It has long been my motto, or mantra now that I’m a Californian, that you either ‘Change or Die’. It is instructive to consider this in the light of the equipment change my landscape photography has undergone during the past year:
Before:
Rollei 6003 + 45 degree prism
40mm, 80mm and 150mm Rollei lenses
Rolls of 120 Kodak Portra VC160 film
A Crown Graphic 4″ x 5″ camera with 90mm, 135mm and 210mm lenses
Several film holders for the above
A dark cloth and loupe to focus the bloody thing
A cable release
My old Linhof tripod
My even older Weston Master V exposure meter
A bad back from carrying all that stuff
After:
Canon EOS 5D
Canon 15mm fisheye lens
King Pano panoramic head
A two axis bubble level
A spare 1 gB CF card
An overpriced Canon ‘cable’ release
My old Linhof tripod
A headache from trying to remember to do everything right (strictly a hardware problem, I assure you)
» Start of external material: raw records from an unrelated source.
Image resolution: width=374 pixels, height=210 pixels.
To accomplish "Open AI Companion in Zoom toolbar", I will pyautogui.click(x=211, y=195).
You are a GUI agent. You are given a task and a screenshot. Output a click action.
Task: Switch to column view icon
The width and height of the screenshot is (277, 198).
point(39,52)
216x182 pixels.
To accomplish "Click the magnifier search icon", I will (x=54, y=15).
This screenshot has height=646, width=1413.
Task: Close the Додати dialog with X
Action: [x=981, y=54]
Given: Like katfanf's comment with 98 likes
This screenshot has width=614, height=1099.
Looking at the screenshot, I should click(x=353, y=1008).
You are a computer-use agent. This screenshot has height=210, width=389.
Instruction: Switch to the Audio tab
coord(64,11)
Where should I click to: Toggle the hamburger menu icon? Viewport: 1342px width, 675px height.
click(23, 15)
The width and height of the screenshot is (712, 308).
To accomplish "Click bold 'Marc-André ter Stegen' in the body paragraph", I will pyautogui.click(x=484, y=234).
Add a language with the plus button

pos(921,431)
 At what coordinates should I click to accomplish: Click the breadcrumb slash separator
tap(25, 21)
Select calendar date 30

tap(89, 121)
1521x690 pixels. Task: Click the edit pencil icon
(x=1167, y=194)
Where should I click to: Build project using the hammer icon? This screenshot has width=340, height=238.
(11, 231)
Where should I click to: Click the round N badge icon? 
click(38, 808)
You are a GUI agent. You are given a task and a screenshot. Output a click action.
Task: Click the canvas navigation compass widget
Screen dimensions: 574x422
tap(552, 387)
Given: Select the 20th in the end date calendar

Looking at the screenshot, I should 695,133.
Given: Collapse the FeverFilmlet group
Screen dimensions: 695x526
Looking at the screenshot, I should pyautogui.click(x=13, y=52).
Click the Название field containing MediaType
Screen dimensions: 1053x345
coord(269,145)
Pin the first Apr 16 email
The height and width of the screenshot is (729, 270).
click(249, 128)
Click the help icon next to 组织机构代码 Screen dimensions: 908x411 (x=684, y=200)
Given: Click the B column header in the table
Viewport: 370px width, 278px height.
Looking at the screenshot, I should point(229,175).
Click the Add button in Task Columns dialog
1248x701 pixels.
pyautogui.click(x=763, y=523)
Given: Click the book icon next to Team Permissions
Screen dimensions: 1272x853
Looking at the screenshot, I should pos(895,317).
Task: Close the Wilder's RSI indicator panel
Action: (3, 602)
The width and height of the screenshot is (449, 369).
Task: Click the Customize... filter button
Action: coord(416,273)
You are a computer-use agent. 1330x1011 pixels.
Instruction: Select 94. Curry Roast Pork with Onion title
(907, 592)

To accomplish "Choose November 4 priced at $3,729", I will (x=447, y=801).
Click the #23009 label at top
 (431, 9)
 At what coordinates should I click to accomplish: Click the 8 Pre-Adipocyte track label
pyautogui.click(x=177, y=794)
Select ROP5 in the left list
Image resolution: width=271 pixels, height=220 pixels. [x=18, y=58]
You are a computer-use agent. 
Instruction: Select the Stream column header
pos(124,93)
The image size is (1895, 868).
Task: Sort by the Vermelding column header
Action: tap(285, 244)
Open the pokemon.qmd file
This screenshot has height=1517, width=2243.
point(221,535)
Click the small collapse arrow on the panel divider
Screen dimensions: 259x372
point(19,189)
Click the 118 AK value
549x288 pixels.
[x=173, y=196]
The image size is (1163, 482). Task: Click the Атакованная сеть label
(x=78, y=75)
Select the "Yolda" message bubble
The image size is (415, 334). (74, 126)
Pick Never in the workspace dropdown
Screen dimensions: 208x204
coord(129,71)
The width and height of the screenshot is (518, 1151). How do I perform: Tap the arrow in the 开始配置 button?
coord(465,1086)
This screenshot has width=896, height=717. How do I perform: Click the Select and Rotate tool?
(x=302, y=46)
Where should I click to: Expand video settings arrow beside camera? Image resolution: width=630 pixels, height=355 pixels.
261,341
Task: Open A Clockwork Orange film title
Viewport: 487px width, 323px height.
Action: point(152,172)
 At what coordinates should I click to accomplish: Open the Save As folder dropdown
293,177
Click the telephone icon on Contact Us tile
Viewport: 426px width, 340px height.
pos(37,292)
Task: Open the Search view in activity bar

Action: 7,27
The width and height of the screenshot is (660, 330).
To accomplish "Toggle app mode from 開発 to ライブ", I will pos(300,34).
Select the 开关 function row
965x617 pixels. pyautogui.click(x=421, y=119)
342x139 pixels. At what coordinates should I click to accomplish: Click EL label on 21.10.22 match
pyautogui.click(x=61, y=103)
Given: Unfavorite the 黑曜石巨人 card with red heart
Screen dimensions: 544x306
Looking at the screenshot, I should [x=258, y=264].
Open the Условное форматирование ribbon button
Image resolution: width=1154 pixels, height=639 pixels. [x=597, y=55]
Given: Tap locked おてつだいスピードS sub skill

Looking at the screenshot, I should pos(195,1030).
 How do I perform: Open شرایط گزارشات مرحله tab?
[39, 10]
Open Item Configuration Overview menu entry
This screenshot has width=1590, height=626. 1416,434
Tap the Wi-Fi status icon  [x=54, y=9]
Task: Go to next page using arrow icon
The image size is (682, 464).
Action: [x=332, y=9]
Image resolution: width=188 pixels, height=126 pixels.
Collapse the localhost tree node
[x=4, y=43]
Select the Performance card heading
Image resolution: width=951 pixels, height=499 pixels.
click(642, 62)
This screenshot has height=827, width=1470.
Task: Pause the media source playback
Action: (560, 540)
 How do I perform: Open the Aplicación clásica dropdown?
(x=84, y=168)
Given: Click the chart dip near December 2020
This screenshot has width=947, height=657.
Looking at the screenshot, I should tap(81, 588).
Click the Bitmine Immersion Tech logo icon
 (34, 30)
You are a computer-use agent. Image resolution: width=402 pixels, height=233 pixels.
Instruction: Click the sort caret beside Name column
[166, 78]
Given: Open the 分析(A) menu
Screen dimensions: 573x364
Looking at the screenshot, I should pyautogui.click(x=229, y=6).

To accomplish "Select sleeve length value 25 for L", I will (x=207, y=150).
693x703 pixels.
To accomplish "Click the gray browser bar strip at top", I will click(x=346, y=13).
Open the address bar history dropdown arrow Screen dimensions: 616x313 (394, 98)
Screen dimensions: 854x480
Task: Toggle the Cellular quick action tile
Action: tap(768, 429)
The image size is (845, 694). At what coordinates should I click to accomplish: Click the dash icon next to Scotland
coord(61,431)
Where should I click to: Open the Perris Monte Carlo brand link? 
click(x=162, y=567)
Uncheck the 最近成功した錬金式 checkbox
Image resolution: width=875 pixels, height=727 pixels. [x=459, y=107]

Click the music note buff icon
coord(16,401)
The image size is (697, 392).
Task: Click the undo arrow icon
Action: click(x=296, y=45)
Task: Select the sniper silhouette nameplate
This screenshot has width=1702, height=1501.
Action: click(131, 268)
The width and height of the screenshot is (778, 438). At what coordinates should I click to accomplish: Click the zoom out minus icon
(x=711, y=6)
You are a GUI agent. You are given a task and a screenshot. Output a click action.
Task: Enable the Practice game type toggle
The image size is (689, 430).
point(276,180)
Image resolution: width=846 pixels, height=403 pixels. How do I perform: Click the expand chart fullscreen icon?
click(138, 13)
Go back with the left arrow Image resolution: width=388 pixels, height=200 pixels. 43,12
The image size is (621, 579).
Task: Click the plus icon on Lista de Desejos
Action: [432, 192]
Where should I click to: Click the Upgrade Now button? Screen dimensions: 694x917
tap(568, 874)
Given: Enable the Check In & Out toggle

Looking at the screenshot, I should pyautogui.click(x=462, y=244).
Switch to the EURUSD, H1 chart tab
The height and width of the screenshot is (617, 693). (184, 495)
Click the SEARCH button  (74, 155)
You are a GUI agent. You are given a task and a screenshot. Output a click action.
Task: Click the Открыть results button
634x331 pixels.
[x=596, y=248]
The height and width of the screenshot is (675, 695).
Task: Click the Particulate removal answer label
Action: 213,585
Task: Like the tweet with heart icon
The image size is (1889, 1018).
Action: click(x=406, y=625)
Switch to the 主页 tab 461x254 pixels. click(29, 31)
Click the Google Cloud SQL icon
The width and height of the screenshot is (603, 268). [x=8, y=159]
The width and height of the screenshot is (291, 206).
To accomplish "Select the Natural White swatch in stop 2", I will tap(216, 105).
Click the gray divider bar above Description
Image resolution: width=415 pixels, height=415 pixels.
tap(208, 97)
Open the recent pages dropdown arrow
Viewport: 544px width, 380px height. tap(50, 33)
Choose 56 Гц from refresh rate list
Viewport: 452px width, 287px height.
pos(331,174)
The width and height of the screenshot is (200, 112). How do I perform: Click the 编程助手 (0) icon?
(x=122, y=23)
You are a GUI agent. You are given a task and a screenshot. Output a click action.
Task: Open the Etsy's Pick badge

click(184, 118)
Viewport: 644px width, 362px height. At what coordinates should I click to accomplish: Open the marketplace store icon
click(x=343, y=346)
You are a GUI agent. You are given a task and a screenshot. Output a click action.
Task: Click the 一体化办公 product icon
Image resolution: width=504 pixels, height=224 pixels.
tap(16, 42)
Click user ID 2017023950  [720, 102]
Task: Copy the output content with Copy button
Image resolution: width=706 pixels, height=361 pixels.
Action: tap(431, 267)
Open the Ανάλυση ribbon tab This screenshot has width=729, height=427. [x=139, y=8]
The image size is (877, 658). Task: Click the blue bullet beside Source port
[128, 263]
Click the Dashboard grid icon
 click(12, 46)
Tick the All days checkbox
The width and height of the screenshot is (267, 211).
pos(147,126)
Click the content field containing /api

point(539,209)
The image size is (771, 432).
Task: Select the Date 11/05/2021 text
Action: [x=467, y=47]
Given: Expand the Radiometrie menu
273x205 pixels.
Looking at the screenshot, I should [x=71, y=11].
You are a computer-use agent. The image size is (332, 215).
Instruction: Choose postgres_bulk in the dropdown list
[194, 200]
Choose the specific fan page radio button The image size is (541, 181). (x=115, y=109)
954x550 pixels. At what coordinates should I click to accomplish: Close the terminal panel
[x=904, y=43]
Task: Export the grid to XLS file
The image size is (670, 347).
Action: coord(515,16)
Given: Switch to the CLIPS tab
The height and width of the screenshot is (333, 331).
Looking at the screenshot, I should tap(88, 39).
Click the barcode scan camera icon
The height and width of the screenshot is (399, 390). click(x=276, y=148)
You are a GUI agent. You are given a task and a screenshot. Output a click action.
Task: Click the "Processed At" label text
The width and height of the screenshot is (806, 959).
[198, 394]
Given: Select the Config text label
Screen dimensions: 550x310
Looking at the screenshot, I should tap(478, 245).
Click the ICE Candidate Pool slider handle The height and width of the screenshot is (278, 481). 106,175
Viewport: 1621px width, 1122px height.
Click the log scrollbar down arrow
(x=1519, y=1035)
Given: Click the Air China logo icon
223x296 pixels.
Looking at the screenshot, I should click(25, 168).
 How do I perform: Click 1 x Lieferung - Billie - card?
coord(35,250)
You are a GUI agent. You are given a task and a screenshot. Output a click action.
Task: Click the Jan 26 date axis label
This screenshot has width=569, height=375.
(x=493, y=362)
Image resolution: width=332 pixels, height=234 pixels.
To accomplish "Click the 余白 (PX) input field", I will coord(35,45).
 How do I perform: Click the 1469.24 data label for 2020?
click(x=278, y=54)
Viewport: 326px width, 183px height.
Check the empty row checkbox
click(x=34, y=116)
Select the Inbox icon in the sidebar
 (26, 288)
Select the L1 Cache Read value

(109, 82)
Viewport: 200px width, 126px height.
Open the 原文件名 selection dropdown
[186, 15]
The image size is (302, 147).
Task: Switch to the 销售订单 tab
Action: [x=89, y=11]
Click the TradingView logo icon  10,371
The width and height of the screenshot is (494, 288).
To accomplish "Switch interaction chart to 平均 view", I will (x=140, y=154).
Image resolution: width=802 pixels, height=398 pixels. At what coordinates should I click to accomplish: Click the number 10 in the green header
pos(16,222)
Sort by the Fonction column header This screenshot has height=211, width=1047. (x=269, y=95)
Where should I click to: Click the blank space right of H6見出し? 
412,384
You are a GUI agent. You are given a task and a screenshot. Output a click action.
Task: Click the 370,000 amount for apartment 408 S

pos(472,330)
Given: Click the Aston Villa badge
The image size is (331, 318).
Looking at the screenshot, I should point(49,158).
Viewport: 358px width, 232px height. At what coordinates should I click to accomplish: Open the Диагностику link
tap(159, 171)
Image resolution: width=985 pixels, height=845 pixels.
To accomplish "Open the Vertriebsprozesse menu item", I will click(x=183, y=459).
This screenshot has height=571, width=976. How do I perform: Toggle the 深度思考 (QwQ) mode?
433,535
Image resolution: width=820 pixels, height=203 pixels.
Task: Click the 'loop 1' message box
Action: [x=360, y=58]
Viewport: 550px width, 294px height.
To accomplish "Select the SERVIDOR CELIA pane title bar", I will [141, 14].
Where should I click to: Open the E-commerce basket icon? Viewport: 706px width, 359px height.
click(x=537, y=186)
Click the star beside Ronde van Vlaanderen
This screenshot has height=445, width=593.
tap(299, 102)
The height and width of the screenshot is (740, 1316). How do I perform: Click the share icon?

And, shortly, an iPod-sized digital sound recorder
The software change has been no less dramatic.
Before:
Silverfast Ai for scanning the negatives
Photoshop CS2
After:
Aperture
Photoshop CS2
Photmatix Pro (for HDR rendition)
Photomatix Photoshop plug-in
Panagea Photoshop plug-in
PT Mac (to stitch panoramas)
ImageAlign Photoshop plug-in (to defish zenith and nadir images)
Cubic Converter (to adjust QT defaults)
Cubic Connector (to add sound)
QuickTime (free from Apple for Macs or PCs)
And probably some other things I cannot recall
I don’t think my mantra would be disappointed.
Back-end hardware remains unchanged – the superb Apple iMac G5
And, yes, you can do QTVR panoramas with film gear, but that’s about as sane as driving a Hummer with $4 gas on the horizon.